(Extracted data Opens)

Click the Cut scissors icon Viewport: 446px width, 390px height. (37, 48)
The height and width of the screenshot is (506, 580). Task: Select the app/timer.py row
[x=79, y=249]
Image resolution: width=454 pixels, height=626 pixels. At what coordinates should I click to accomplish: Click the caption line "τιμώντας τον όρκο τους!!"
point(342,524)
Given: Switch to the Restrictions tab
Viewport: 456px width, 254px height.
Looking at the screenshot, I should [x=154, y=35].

(Extracted data Closes)
(Extracted data Opens)

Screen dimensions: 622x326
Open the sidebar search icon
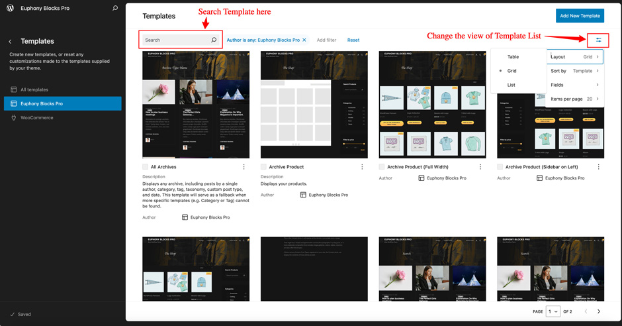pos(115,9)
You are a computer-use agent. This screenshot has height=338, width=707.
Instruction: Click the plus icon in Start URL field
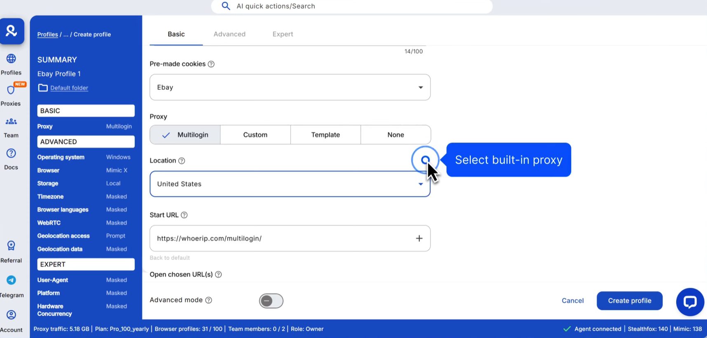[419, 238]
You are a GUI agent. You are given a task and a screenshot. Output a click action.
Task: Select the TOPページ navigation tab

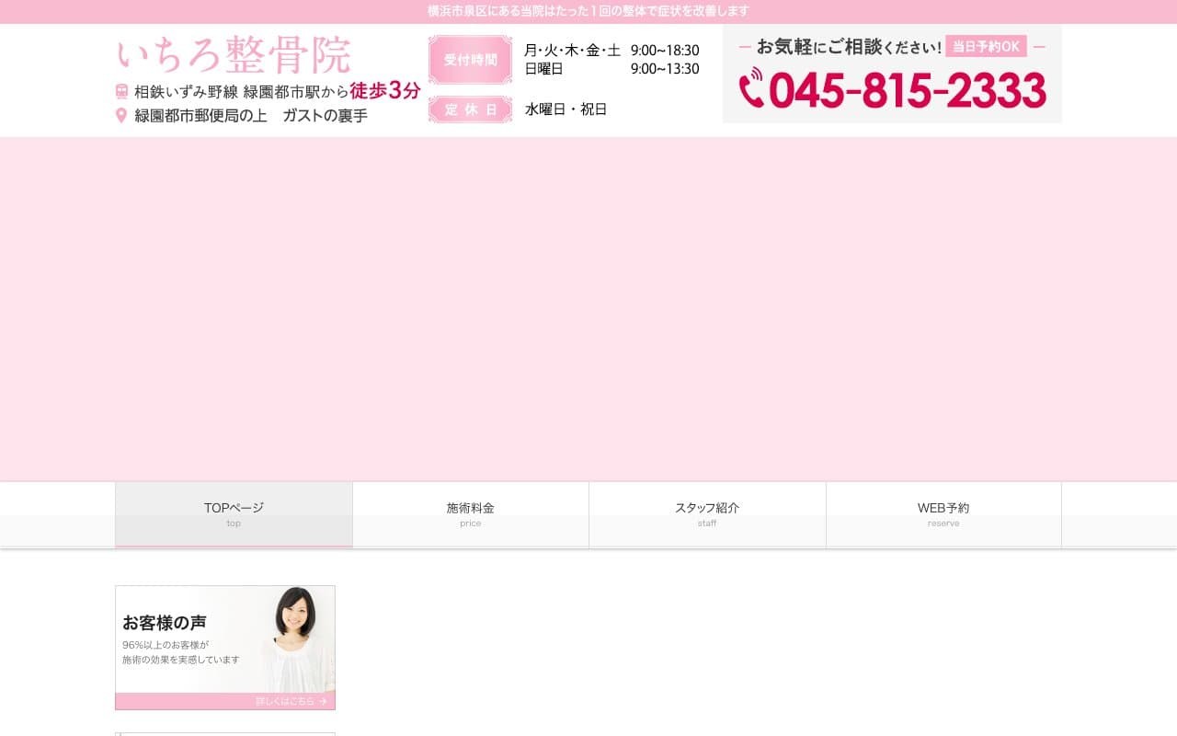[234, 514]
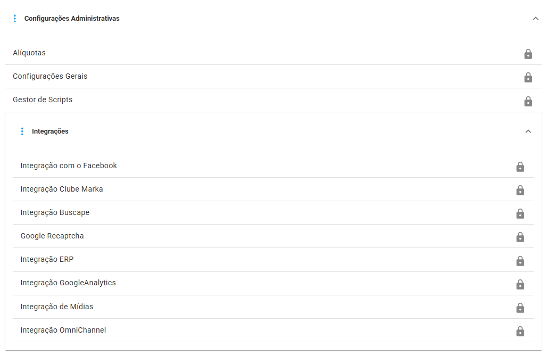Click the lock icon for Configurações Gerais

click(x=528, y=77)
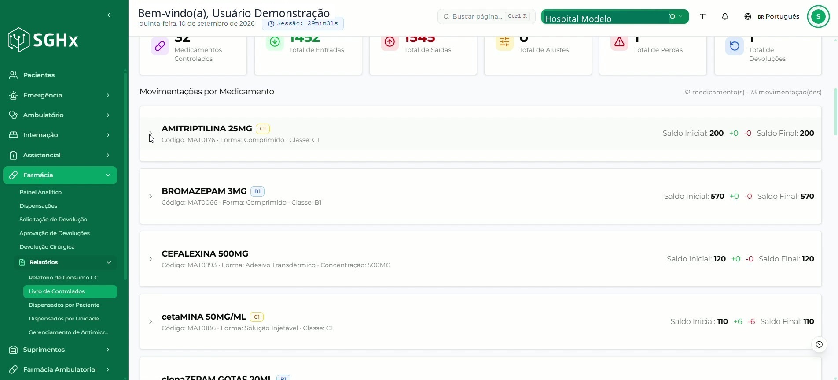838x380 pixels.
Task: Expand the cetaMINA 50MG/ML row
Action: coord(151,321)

(Extracted data Closes)
(Extracted data Opens)

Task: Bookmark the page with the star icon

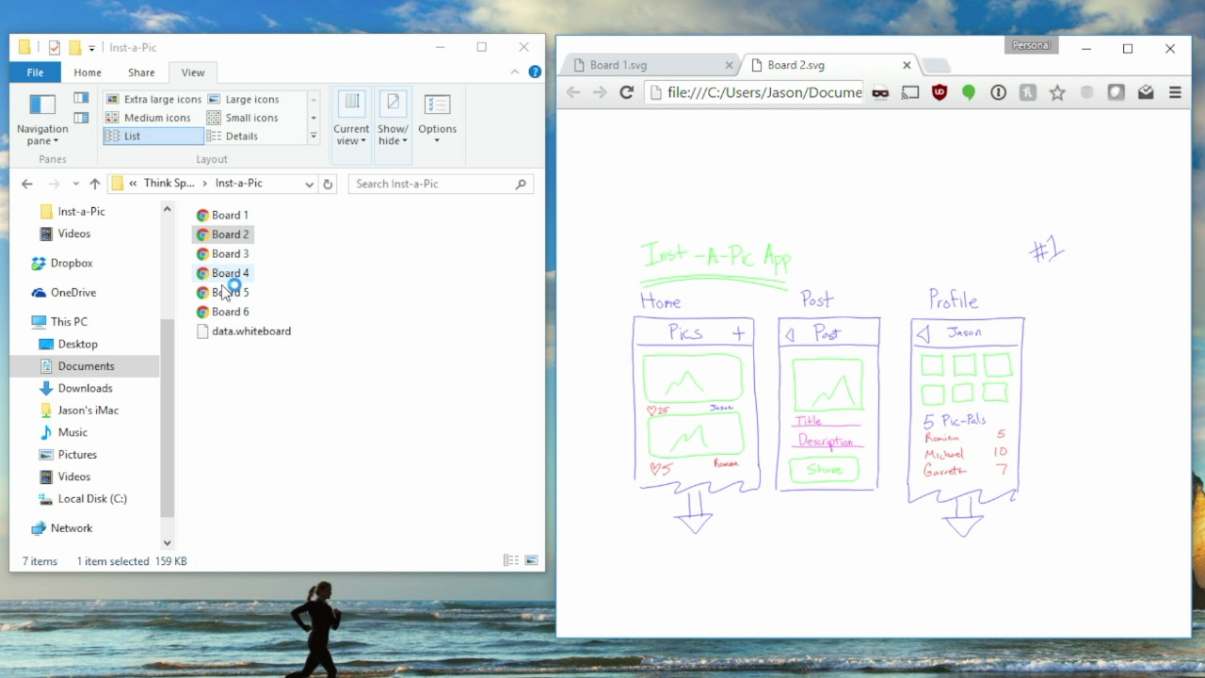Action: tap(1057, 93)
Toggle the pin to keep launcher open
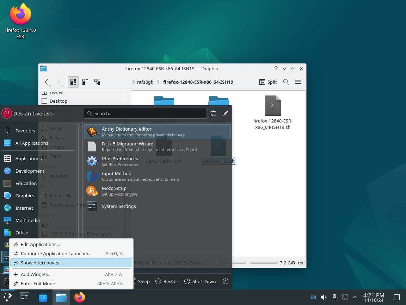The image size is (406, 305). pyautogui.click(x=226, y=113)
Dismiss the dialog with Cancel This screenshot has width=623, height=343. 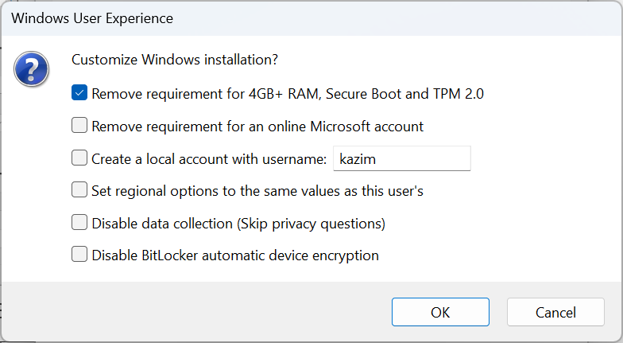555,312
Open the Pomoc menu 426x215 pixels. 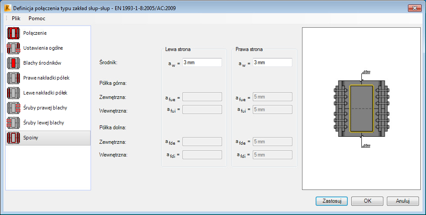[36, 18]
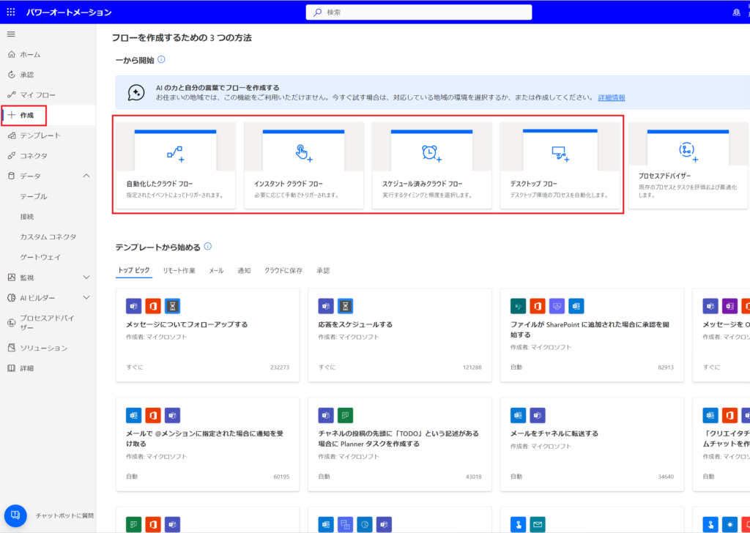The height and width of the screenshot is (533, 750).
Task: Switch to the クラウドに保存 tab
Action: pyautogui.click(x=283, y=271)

(Extracted data Closes)

Problem requirements ▸
Your answer should consist only of the number of lines in the entries above that include "agent".

Final answer ▸
2